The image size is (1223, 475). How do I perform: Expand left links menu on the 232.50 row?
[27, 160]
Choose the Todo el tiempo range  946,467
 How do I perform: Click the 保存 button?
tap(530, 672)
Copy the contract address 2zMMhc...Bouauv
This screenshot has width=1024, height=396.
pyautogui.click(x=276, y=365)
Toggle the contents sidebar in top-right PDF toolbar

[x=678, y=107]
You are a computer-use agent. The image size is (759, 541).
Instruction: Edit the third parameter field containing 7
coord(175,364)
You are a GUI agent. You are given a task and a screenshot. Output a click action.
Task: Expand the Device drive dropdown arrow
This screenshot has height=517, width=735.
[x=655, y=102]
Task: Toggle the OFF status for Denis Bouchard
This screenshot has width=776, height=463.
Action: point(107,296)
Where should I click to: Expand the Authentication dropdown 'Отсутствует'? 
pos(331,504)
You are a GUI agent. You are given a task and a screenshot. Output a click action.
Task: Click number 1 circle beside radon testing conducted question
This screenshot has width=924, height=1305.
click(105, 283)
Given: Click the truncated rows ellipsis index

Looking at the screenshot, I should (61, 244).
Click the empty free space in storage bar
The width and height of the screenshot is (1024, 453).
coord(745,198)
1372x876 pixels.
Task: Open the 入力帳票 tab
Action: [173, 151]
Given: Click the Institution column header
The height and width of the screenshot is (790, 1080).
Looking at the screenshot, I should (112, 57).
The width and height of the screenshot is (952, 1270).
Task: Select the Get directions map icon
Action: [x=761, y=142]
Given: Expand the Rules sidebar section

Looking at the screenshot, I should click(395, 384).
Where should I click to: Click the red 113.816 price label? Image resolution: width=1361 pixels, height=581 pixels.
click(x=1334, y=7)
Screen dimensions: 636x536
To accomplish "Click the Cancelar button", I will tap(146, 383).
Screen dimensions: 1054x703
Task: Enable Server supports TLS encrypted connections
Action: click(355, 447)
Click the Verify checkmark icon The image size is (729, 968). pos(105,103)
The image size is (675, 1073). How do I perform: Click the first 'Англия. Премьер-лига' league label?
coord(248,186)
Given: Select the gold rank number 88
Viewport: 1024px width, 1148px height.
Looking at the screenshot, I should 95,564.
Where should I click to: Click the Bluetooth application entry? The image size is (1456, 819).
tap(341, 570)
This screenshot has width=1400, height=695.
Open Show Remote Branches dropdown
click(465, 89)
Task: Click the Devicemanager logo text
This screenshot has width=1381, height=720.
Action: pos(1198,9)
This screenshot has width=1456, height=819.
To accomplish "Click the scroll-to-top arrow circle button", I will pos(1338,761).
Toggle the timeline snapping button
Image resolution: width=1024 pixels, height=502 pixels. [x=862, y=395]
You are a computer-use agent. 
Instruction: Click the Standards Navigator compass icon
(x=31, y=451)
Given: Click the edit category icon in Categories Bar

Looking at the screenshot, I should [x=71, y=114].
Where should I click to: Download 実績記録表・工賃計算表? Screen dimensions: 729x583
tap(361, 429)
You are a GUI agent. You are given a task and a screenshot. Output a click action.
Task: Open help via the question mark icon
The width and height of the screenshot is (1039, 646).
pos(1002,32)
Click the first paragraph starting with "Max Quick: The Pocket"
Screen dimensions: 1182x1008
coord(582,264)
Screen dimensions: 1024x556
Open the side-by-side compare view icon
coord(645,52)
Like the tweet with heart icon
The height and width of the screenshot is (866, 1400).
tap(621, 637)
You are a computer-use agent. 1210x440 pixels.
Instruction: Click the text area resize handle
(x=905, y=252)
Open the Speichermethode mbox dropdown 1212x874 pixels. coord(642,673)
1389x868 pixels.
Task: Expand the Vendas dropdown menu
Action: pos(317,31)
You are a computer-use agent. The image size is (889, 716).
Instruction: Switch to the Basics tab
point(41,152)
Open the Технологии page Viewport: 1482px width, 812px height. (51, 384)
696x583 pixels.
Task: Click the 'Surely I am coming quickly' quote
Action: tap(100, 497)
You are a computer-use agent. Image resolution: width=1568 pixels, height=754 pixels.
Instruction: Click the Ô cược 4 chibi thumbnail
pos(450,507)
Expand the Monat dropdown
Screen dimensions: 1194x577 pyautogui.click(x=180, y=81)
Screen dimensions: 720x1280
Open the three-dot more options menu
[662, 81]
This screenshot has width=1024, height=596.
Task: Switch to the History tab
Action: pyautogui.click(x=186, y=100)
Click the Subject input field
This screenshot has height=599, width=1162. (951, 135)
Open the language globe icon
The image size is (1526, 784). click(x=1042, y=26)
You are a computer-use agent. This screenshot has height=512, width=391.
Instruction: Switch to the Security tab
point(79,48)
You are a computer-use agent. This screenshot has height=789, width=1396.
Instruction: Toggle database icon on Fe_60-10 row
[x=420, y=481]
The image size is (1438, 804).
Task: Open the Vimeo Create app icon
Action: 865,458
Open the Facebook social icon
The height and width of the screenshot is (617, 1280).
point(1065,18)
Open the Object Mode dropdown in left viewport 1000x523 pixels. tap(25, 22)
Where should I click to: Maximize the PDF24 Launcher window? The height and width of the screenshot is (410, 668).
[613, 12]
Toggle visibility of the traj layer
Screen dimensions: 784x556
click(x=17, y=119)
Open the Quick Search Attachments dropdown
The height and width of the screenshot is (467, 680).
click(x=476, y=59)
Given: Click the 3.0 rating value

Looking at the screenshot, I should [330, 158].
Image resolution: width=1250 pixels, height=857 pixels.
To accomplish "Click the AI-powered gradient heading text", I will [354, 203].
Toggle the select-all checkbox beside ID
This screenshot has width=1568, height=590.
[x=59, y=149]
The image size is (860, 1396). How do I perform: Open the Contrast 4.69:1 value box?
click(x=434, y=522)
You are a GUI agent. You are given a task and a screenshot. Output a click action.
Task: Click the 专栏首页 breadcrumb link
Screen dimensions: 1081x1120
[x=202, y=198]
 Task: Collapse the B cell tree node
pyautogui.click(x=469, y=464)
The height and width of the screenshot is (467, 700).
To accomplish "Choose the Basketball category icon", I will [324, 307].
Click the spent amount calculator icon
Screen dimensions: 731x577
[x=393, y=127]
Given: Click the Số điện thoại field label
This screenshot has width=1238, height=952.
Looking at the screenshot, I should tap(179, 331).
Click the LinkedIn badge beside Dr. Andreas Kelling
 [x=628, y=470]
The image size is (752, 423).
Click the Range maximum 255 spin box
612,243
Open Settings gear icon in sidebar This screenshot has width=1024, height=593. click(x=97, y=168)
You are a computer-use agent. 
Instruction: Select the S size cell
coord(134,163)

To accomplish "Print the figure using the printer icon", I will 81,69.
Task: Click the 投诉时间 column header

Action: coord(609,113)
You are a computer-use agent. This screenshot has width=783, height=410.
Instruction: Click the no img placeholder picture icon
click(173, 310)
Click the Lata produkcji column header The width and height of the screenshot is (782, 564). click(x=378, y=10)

----

• Try it:
An exact reproduction of the material above is required.

• Response box:
The image size is (1223, 475). How do I perform: Expand left links menu on the 232.50 row?
[27, 160]
Choose the Todo el tiempo range  946,467
 How do I perform: Click the 保存 button?
tap(530, 672)
Copy the contract address 2zMMhc...Bouauv
This screenshot has width=1024, height=396.
pyautogui.click(x=276, y=365)
Toggle the contents sidebar in top-right PDF toolbar

[x=678, y=107]
You are a computer-use agent. The image size is (759, 541).
Instruction: Edit the third parameter field containing 7
coord(175,364)
You are a GUI agent. You are given a task and a screenshot. Output a click action.
Task: Expand the Device drive dropdown arrow
This screenshot has height=517, width=735.
[x=655, y=102]
Task: Toggle the OFF status for Denis Bouchard
This screenshot has width=776, height=463.
Action: point(107,296)
Where should I click to: Expand the Authentication dropdown 'Отсутствует'? 
pos(331,504)
You are a GUI agent. You are given a task and a screenshot. Output a click action.
Task: Click number 1 circle beside radon testing conducted question
This screenshot has width=924, height=1305.
click(105, 283)
Given: Click the truncated rows ellipsis index

Looking at the screenshot, I should (61, 244).
Click the empty free space in storage bar
The width and height of the screenshot is (1024, 453).
coord(745,198)
1372x876 pixels.
Task: Open the 入力帳票 tab
Action: [173, 151]
Given: Click the Institution column header
The height and width of the screenshot is (790, 1080).
Looking at the screenshot, I should (112, 57).
The width and height of the screenshot is (952, 1270).
Task: Select the Get directions map icon
Action: [x=761, y=142]
Given: Expand the Rules sidebar section

Looking at the screenshot, I should click(395, 384).
Where should I click to: Click the red 113.816 price label? Image resolution: width=1361 pixels, height=581 pixels.
click(x=1334, y=7)
Screen dimensions: 636x536
To accomplish "Click the Cancelar button", I will tap(146, 383).
Screen dimensions: 1054x703
Task: Enable Server supports TLS encrypted connections
Action: click(355, 447)
Click the Verify checkmark icon The image size is (729, 968). pos(105,103)
The image size is (675, 1073). How do I perform: Click the first 'Англия. Премьер-лига' league label?
coord(248,186)
Given: Select the gold rank number 88
Viewport: 1024px width, 1148px height.
Looking at the screenshot, I should 95,564.
Where should I click to: Click the Bluetooth application entry? The image size is (1456, 819).
tap(341, 570)
This screenshot has width=1400, height=695.
Open Show Remote Branches dropdown
click(465, 89)
Task: Click the Devicemanager logo text
This screenshot has width=1381, height=720.
Action: pos(1198,9)
This screenshot has width=1456, height=819.
To accomplish "Click the scroll-to-top arrow circle button", I will pos(1338,761).
Toggle the timeline snapping button
Image resolution: width=1024 pixels, height=502 pixels. [x=862, y=395]
You are a computer-use agent. 
Instruction: Click the Standards Navigator compass icon
(x=31, y=451)
Given: Click the edit category icon in Categories Bar

Looking at the screenshot, I should [x=71, y=114].
Where should I click to: Download 実績記録表・工賃計算表? Screen dimensions: 729x583
tap(361, 429)
You are a GUI agent. You are given a task and a screenshot. Output a click action.
Task: Open help via the question mark icon
The width and height of the screenshot is (1039, 646).
pos(1002,32)
Click the first paragraph starting with "Max Quick: The Pocket"
Screen dimensions: 1182x1008
coord(582,264)
Screen dimensions: 1024x556
Open the side-by-side compare view icon
coord(645,52)
Like the tweet with heart icon
The height and width of the screenshot is (866, 1400).
tap(621, 637)
You are a computer-use agent. 1210x440 pixels.
Instruction: Click the text area resize handle
(x=905, y=252)
Open the Speichermethode mbox dropdown 1212x874 pixels. coord(642,673)
1389x868 pixels.
Task: Expand the Vendas dropdown menu
Action: pos(317,31)
You are a computer-use agent. The image size is (889, 716).
Instruction: Switch to the Basics tab
point(41,152)
Open the Технологии page Viewport: 1482px width, 812px height. (51, 384)
696x583 pixels.
Task: Click the 'Surely I am coming quickly' quote
Action: tap(100, 497)
You are a computer-use agent. Image resolution: width=1568 pixels, height=754 pixels.
Instruction: Click the Ô cược 4 chibi thumbnail
pos(450,507)
Expand the Monat dropdown
Screen dimensions: 1194x577 pyautogui.click(x=180, y=81)
Screen dimensions: 720x1280
Open the three-dot more options menu
[662, 81]
This screenshot has width=1024, height=596.
Task: Switch to the History tab
Action: pyautogui.click(x=186, y=100)
Click the Subject input field
This screenshot has height=599, width=1162. (951, 135)
Open the language globe icon
The image size is (1526, 784). click(x=1042, y=26)
You are a computer-use agent. This screenshot has height=512, width=391.
Instruction: Switch to the Security tab
point(79,48)
You are a computer-use agent. This screenshot has height=789, width=1396.
Instruction: Toggle database icon on Fe_60-10 row
[x=420, y=481]
The image size is (1438, 804).
Task: Open the Vimeo Create app icon
Action: 865,458
Open the Facebook social icon
The height and width of the screenshot is (617, 1280).
point(1065,18)
Open the Object Mode dropdown in left viewport 1000x523 pixels. tap(25, 22)
Where should I click to: Maximize the PDF24 Launcher window? The height and width of the screenshot is (410, 668).
[613, 12]
Toggle visibility of the traj layer
Screen dimensions: 784x556
click(x=17, y=119)
Open the Quick Search Attachments dropdown
The height and width of the screenshot is (467, 680).
click(x=476, y=59)
Given: Click the 3.0 rating value

Looking at the screenshot, I should [330, 158].
Image resolution: width=1250 pixels, height=857 pixels.
To accomplish "Click the AI-powered gradient heading text", I will [354, 203].
Toggle the select-all checkbox beside ID
This screenshot has width=1568, height=590.
[x=59, y=149]
The image size is (860, 1396). How do I perform: Open the Contrast 4.69:1 value box?
click(x=434, y=522)
You are a GUI agent. You are given a task and a screenshot. Output a click action.
Task: Click the 专栏首页 breadcrumb link
Screen dimensions: 1081x1120
[x=202, y=198]
 Task: Collapse the B cell tree node
pyautogui.click(x=469, y=464)
The height and width of the screenshot is (467, 700).
To accomplish "Choose the Basketball category icon", I will [324, 307].
Click the spent amount calculator icon
Screen dimensions: 731x577
[x=393, y=127]
Given: Click the Số điện thoại field label
This screenshot has width=1238, height=952.
Looking at the screenshot, I should tap(179, 331).
Click the LinkedIn badge beside Dr. Andreas Kelling
 [x=628, y=470]
The image size is (752, 423).
Click the Range maximum 255 spin box
612,243
Open Settings gear icon in sidebar This screenshot has width=1024, height=593. click(x=97, y=168)
You are a computer-use agent. 
Instruction: Select the S size cell
coord(134,163)

To accomplish "Print the figure using the printer icon", I will 81,69.
Task: Click the 投诉时间 column header

Action: coord(609,113)
You are a computer-use agent. This screenshot has width=783, height=410.
Instruction: Click the no img placeholder picture icon
click(173, 310)
Click the Lata produkcji column header The width and height of the screenshot is (782, 564). click(x=378, y=10)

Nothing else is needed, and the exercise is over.